TASK INSTRUCTIONS.
Find every line of the records that has "computer" and return it.

Saved entries:
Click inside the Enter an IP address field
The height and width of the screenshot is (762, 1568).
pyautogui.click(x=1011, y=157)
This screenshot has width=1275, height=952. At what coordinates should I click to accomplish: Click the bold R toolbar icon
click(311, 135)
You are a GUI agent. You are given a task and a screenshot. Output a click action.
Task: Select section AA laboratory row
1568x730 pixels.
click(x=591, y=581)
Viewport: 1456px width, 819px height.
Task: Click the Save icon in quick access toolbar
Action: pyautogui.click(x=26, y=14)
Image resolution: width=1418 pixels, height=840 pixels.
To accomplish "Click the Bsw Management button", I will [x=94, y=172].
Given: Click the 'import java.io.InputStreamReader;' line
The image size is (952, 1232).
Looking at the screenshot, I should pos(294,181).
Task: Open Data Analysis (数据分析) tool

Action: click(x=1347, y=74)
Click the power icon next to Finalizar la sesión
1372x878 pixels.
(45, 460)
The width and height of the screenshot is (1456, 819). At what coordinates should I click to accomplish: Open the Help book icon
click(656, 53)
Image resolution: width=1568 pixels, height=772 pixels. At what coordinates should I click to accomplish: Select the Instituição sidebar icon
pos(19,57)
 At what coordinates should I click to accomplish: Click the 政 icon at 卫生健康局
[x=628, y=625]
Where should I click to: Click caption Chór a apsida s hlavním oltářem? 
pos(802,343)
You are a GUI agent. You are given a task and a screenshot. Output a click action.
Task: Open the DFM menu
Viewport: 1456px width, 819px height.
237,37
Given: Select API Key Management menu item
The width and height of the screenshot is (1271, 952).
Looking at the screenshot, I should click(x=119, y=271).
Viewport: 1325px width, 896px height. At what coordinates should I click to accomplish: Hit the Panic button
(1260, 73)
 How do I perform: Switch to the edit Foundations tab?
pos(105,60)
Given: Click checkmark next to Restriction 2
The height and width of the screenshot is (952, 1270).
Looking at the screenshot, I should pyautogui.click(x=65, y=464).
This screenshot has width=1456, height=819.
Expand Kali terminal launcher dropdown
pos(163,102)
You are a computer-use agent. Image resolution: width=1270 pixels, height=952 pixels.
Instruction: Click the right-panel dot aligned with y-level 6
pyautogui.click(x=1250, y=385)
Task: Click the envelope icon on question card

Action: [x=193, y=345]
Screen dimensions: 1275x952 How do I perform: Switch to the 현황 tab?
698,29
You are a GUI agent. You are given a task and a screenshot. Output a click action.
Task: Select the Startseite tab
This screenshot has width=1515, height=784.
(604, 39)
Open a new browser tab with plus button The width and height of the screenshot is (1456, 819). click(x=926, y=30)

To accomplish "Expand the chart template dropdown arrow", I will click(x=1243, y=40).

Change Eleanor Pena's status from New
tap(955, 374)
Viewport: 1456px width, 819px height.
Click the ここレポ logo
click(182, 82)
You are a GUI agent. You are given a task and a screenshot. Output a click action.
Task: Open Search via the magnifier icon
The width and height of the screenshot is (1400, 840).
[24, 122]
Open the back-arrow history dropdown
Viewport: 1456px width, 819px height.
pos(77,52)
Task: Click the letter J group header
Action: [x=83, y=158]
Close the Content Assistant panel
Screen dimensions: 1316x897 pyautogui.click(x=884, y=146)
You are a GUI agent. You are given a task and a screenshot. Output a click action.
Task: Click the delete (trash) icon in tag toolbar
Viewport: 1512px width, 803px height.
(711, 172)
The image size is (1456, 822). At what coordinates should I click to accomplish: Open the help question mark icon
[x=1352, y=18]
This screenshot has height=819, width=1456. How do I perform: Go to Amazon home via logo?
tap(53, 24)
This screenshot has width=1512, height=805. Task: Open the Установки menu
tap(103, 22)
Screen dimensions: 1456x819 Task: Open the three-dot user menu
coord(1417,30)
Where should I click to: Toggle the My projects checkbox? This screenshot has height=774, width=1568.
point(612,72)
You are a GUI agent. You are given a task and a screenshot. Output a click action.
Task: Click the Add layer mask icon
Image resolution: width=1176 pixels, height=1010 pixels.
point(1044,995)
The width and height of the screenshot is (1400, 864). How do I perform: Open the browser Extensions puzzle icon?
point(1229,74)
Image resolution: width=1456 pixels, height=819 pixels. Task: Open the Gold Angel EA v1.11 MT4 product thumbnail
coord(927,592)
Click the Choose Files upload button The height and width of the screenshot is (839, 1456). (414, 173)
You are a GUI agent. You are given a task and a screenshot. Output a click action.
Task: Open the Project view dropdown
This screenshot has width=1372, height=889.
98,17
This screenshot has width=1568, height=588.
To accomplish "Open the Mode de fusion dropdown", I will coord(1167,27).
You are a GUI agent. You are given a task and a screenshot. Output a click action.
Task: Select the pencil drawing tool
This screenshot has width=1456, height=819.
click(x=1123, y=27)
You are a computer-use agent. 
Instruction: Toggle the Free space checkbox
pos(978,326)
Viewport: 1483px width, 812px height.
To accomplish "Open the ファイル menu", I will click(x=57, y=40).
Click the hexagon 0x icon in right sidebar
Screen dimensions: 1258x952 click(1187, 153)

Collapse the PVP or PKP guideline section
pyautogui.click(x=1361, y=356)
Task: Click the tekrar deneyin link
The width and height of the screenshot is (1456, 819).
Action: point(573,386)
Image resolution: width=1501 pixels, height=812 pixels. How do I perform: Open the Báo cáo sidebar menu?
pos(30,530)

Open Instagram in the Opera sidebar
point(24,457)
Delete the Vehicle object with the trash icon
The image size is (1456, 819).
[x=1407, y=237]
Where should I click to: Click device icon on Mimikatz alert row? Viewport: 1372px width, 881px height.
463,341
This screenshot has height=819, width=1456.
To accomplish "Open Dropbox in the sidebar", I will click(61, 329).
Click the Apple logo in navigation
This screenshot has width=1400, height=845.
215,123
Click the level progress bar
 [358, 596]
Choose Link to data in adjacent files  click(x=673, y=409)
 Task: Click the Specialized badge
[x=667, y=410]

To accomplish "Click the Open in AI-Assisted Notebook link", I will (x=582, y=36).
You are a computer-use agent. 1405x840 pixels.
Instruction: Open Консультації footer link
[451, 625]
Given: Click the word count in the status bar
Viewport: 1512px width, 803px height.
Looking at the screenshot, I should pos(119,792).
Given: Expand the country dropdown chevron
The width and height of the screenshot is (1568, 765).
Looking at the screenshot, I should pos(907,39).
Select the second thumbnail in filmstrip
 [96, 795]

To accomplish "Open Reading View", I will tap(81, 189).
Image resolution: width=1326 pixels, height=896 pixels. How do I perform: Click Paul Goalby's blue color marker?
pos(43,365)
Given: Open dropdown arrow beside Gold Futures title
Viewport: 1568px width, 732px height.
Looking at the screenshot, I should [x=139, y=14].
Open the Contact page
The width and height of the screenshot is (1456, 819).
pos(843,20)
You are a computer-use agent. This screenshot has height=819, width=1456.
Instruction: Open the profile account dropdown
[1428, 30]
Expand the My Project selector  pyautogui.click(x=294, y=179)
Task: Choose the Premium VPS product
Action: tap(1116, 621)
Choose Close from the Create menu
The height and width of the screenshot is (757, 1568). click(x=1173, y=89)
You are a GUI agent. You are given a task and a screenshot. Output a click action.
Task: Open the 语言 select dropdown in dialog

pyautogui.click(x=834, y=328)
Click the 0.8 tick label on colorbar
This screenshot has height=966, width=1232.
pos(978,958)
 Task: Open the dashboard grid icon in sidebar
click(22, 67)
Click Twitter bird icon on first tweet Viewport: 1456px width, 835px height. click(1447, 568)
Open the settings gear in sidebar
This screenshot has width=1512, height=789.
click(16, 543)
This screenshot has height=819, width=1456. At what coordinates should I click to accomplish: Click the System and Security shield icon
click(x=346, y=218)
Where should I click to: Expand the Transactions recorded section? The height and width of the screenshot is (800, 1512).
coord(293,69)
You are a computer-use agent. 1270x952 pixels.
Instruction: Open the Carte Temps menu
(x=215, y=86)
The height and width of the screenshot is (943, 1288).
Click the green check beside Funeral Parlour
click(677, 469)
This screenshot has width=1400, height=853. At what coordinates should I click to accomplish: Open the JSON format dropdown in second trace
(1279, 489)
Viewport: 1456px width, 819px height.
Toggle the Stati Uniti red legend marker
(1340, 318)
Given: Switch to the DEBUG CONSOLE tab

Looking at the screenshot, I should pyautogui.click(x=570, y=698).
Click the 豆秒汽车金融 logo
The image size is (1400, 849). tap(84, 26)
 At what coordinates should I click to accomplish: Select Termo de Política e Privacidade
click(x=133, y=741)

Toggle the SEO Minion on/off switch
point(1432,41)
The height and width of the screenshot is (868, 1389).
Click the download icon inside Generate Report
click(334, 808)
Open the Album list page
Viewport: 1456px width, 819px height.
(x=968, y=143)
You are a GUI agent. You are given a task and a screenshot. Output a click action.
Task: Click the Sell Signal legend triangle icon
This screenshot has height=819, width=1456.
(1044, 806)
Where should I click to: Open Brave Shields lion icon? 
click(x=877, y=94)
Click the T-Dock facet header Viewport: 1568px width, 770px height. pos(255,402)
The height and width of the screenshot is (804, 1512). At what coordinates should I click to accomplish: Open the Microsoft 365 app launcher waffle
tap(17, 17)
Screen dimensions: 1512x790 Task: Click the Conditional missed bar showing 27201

OUTPUT OF THE EXERCISE.
You are a computer-use agent. Image resolution: width=1270 pixels, height=952 pixels.
You are a computer-use agent. 
You are a computer-use agent. 1405x840 pixels.
You are a computer-use agent. This screenshot has height=819, width=1456.
You are a computer-use agent. 1270x952 pixels.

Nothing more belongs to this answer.